Socorro City Hall

Socorro City Hall

Two years – that’s how long Socorro Mayor Ravi Bhasker has been waiting for a conversation to discuss Socorro Electric Cooperative (SEC) rate hikes. Monday night, Socorro Electric Cooperative Trustee Donald Wolberg asked Bhasker and three councilors to come to the table to discuss the potential economic impact of the City starting its own municipal utility.

Earlier in this month, Socorro City Council approved moving forward with establishing its own municipal utility, by selecting Guzman Energy as its partner.

Wolberg acknowledged he and two other SEC Trustees would welcome an exchange with Bhasker and councilors.

“We’re comfortable with anything,” said Wolberg of the meeting scheduled for 9 a.m. Wednesday at the Socorro Public Library. “We can have an exchange to discuss the misconceptions of our industry or the economic challenges of our community.”

Representing the City at the meeting will be Mayor Bhasker as well as Councilors Michael Olguin Jr. and Deborah Dean. SEC Trustees appointed to the committee by SEC Board of Trustees President Anne Dorough were Wolberg, Leroy Anaya and Luis Aguilar.

July 2017

It was in late July 2017, Bhasker proposed three potential solutions to continuing the franchise agreement – which is currently on a month-to-month basis – between the co-op and the City of Socorro. One of options, Bhasker said, would be for the city to acquire the cooperative in its entirety, in effect shutting down the 72 year old institution.

With all seven trustees and General Manager Joseph Herrera in attendance, as well as two representatives from Tri-State Generation and Transmission, the mayor read from a prepared statement. He said one solution would be for SEC to sell of its assets for the grid within the Socorro city limits.

“We will assume all debts,” he said. “We then would proceed to do a mutual agreement with a company to do (operations and maintenance).”

A second solution, Bhasker said, would be for Socorro Electric to sell the entire co-op to the City of Socorro. Bhasker’s third option would be the City’s proposition “to continue serving a small industrial section of the community and provide them with electricity at a lower rate.”

In defense of the City’s proposed separation, in part or entirely, from the cooperative, Bhasker said the City Council, residents and businesses alike “have expressed some concerns...” He said these included, “consumer complaints about customer relations and the quality of electrical service, and the lack of participation of the Socorro Electric Co-op in renewable energy generation as allowed under its agreement with its wholesale provider, Tri-State Generation and Transmission.”

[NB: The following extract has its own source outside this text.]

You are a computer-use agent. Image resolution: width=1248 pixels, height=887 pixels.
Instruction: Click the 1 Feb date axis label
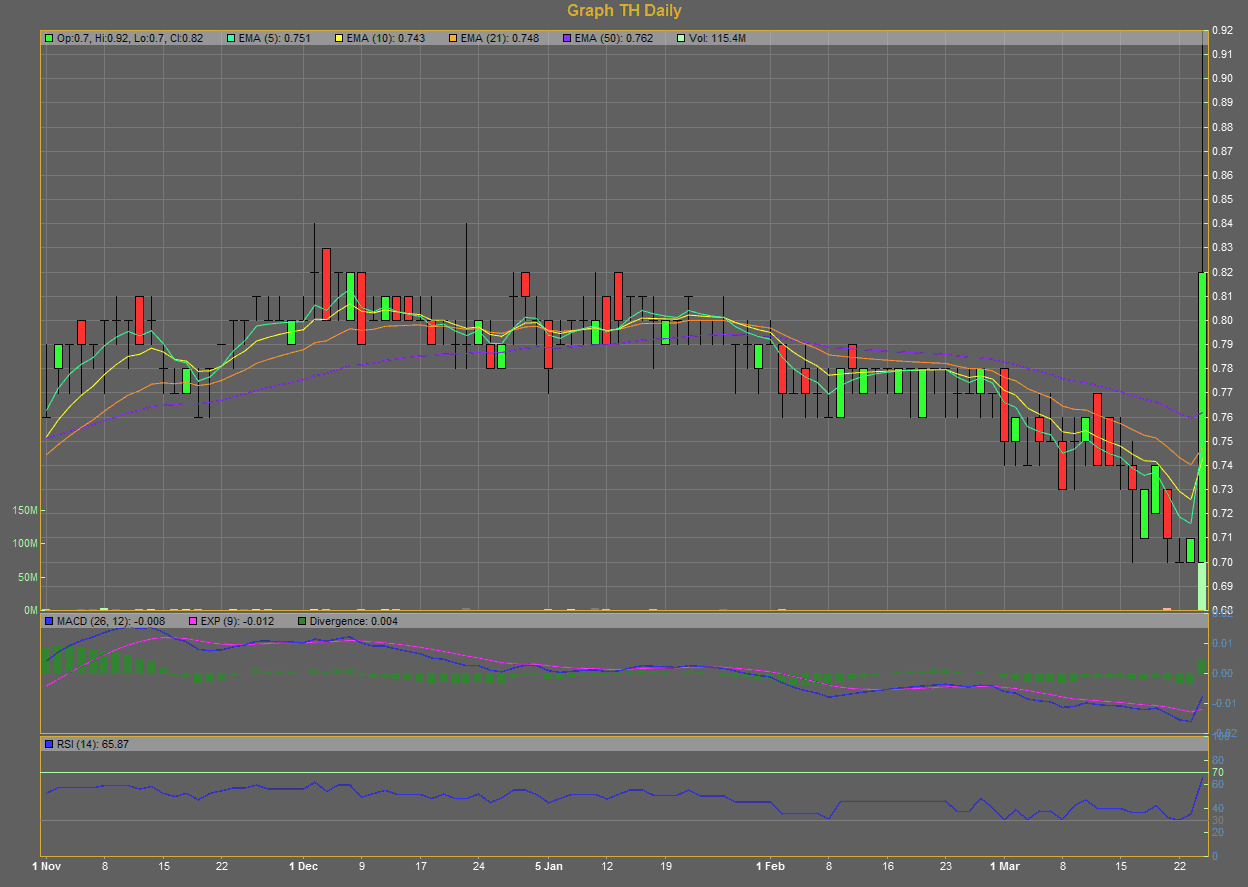pyautogui.click(x=771, y=866)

He also mentioned “an unwillingness to participate in initiatives to foster economic development and a resistance to proposals by outside companies to improve and benefit the well-being of our community.”

One concern Bhasker has been particularly vocal about over the past couple of years was the above average rate for “industrial users, which is hindering the City’s ability to attract businesses to spur economic growth in the City of Socorro.”

It was during that July 2017 meeting at the Socorro Electric Cooperative, Bhasker asked to have a conversation about the proposed rate hikes that were affecting businesses, New Mexico Tech and Socorro residents.